Three active components cooperate to alleviate menopausal symptoms. The belladonna alkaloids which is an anticholinergic drug acting on the autonomic nervous system. It could inhibit the parasympathetic nerve system by blocking the neurotransmitter, acetylcholine, from binding to chlolinergic receptor to lessen sweating and assist in body temperature regulation. Ergotamine tartrate could act as a vasoconstrictor that reduce the blood flow to the area of hot flash and hence lessens its intensity and frequency. The effects of the other two components are strengthened by the sedative phenobarbital.

== History ==
Bellergal was widely used during the 1970s and 1980s. Its limited efficacy on decreasing hot flashes frequency and severity were demonstrated by several randomized controlled trials. After 2 weeks of therapy, bellergal significantly reduced hot flashes, according to a randomized controlled experiment from the 1980s. The difference between the therapy and placebo, however, vanished after 8 weeks with decreases of 68% and 75%, respectively. Although Bellergal reduced hot flashes compared to placebo, there was a considerable amount of toxicity, with more than 30% of users discontinuing the medication owing to side effects as dry mouth, drowsiness, dizziness, and rash.

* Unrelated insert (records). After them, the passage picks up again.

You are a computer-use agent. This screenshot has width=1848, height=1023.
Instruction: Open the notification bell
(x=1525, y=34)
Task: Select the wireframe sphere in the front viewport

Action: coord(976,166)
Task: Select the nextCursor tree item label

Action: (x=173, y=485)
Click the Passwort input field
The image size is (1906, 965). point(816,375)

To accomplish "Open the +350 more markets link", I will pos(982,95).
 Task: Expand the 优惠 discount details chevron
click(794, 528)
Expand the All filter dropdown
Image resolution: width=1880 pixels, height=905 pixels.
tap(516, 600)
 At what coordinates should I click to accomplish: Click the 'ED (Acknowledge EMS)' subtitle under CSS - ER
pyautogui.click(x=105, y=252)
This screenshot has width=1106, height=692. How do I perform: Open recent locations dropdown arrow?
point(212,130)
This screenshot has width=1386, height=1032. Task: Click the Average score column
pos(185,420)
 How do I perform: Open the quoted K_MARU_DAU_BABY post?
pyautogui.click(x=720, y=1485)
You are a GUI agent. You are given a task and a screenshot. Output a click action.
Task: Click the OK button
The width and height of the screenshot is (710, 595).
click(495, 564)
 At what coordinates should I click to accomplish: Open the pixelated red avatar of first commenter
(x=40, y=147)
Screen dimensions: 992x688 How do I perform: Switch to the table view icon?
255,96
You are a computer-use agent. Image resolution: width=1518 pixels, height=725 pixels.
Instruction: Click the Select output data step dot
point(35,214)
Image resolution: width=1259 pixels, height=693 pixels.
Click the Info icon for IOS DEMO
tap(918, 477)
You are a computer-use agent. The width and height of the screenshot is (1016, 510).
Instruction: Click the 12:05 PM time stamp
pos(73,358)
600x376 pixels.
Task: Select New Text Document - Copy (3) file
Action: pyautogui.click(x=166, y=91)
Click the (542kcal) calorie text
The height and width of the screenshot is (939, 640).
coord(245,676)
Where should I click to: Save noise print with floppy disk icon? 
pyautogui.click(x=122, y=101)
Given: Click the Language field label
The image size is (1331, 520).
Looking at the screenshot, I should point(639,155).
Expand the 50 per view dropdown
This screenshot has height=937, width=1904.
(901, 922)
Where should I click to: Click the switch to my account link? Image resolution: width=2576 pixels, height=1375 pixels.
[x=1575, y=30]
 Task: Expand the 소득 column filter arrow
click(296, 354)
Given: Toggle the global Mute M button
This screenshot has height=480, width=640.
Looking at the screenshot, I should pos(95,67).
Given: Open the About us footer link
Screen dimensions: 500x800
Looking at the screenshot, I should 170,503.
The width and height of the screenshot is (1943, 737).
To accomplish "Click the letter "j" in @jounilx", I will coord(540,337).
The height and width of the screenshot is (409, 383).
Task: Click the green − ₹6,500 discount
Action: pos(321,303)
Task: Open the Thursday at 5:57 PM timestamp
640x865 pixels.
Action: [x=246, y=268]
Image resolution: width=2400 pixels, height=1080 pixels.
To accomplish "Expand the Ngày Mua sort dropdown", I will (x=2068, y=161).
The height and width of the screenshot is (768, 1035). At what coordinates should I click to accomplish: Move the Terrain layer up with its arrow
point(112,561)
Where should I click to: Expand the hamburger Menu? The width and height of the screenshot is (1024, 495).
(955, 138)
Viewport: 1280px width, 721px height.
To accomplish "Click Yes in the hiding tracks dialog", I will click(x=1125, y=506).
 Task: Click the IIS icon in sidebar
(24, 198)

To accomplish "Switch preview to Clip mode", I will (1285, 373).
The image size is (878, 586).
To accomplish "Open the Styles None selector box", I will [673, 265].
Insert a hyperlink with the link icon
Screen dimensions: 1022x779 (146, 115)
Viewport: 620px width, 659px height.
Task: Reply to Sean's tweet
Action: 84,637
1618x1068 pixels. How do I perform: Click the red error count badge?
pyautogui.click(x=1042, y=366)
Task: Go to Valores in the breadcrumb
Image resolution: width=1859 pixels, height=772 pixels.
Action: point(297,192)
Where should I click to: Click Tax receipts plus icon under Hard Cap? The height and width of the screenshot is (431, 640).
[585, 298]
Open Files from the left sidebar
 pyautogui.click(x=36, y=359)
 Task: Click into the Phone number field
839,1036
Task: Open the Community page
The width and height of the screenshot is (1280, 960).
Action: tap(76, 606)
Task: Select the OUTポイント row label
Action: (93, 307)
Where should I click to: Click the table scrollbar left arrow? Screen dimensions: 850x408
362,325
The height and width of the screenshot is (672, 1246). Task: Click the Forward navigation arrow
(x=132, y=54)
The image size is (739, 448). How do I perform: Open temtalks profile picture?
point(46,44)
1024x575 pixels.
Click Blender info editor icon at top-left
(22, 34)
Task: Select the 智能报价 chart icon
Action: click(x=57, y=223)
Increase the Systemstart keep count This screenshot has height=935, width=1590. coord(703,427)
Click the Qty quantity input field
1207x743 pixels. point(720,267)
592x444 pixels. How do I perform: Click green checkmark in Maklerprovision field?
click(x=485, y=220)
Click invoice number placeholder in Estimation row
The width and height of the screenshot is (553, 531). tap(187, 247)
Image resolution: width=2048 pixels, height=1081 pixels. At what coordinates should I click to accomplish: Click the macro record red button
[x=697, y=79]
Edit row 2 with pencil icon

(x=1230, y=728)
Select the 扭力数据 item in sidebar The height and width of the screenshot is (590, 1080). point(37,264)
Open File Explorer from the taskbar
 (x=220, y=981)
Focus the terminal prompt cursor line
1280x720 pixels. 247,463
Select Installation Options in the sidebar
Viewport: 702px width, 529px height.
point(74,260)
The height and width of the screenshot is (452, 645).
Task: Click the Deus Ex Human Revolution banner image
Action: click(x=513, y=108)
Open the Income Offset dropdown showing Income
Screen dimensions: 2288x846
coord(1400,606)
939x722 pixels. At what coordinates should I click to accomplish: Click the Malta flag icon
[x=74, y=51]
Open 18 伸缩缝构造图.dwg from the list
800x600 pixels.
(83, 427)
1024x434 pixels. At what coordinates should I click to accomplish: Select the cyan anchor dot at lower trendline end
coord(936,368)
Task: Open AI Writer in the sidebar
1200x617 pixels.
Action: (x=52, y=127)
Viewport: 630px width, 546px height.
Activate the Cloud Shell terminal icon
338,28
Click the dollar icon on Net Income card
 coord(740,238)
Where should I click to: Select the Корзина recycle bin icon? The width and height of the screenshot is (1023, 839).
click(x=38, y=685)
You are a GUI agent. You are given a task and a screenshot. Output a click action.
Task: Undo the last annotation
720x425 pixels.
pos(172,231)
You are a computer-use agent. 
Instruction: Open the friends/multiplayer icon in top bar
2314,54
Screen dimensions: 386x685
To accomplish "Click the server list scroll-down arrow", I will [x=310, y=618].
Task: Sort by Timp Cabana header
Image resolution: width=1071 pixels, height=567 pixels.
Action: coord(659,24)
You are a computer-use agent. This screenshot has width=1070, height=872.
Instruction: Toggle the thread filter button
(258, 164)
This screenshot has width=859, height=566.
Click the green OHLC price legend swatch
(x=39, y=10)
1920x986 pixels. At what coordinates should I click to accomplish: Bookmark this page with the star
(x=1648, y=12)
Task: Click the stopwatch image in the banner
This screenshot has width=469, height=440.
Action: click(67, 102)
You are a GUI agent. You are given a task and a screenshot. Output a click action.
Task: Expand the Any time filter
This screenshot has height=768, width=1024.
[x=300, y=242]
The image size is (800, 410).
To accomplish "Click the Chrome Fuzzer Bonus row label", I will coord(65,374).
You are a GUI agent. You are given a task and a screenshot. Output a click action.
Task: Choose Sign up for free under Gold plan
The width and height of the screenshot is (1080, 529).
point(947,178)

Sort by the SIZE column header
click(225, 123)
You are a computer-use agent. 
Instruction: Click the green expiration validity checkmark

There were shortage reports related to phenobarbital from 18 July 2017 to 1 March 2018, disrupting the flow of the production process with quality, time and cost control. With all the factors considered, on 6 June 2018, Bellergal was discontinued by Paladin Labs due to its raw material availability and limited efficacy; while the remaining supply date was on 1 October 2017.

There are no bellergal tablets available in the markets now. Sandoz in Spain, France and Germany, Novartis in Switzerland, Thailand, Turkey and South Africa and Paladin in Canada discontinued the preparations. Instead, it is replaced by a new and similar formulation named as Bellegal-S, manufactured by Novartis in the United States of America. One of the active ingredients is changed to bellafoline (levorotatory alkaloids of belladonna).